For more than an hour, Chancellor Biddy Martin fielded questions and criticism from students concerning her stance on the controversial New Badger Partnership and said the university would not go to the high tuition, high financial aid model of private institutions.
Martin said the public authority model would promote tuition at the median level of UW’s peers with high need-based aid availability, a position she has promoted for nearly three years.
She also said should the status quo continue, tuition will go up as the same rate as other UW System institutions, and the university will not be able to hold students from low income households harmless from these increases.
Martin maintained while the current political climate in the state may not be ideal and she considers it short-sighted not to invest in higher education, it is important to seize the opportunity for autonomy presented by the current proposal.
“It’s as if you think this not going through means things will get better,” she said. “Tuition would increase as much as under the new model but we would have the necessary tools.”

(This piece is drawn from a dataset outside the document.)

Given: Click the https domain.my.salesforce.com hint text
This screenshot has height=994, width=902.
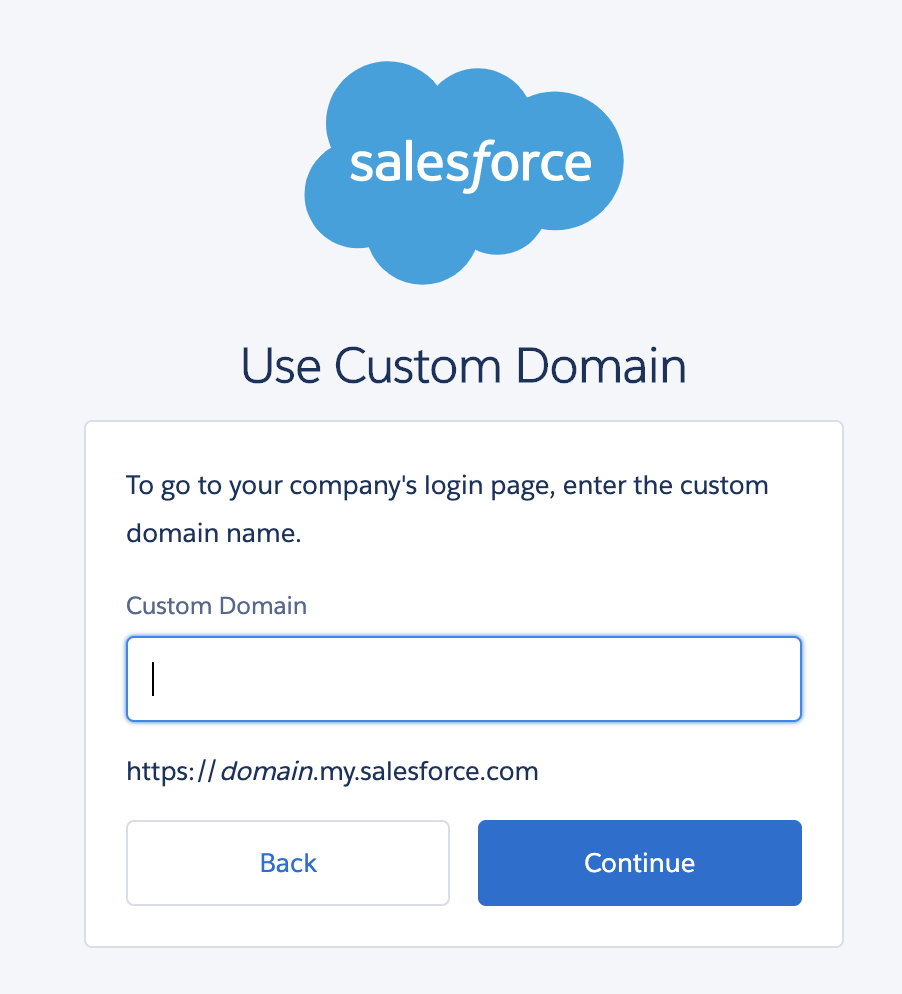Looking at the screenshot, I should coord(332,771).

Associated Students of Madison representative Leland Pan asked Martin why the Board of Regents would not support the proposal if it would actually strengthen UW’s relationship with other schools.
Pan also charged the public authority model would cause the homogenization of the student body and would promote a lack of diversity as a result of tuition spikes.
“All students I know that support the New Badger Partnership are middle class and white,” he said.
Martin fired back that she, nor any other student, has any way of knowing the support for the Partnership demonstrates any particular divide down racial or socioeconomic lines.
She added groups that currently work for diversity on campus will be held harmless and Madison Initiative for Undergraduates funds granted to departments would be revoked if an effort to diversify the faculty with new hiring is not seen.
Damon Terrell, a member of the Autonomous Solidarity Organization, expressed discontent with Martin’s advocacy for a plan for increased flexibilities, instead of uniting with other UW System chancellors to oppose all cuts to education.
Martin responded that members of the campus community must deal with the hand they were dealt in the governor’s biennial budget.
“We were told to take cuts, period,” she said.
She added she also fears faculty will depart for institutions that can offer competitive pay plans and said the provost is keeping lists of faculty leaving campus and receiving offers from other universities, noting she hears from professors weighing departure on a daily basis.
Xander Gieryn, a member of Student Labor Action Coalition and UW freshman, criticized an email from Martin to the student body urging them to voice support for the proposal and questioned how shared governance was involved in hiring private lobbyists.
Martin said the lobbyists, who established the Badger Advocates organization, were hired by alumni and UW is not paying for their services.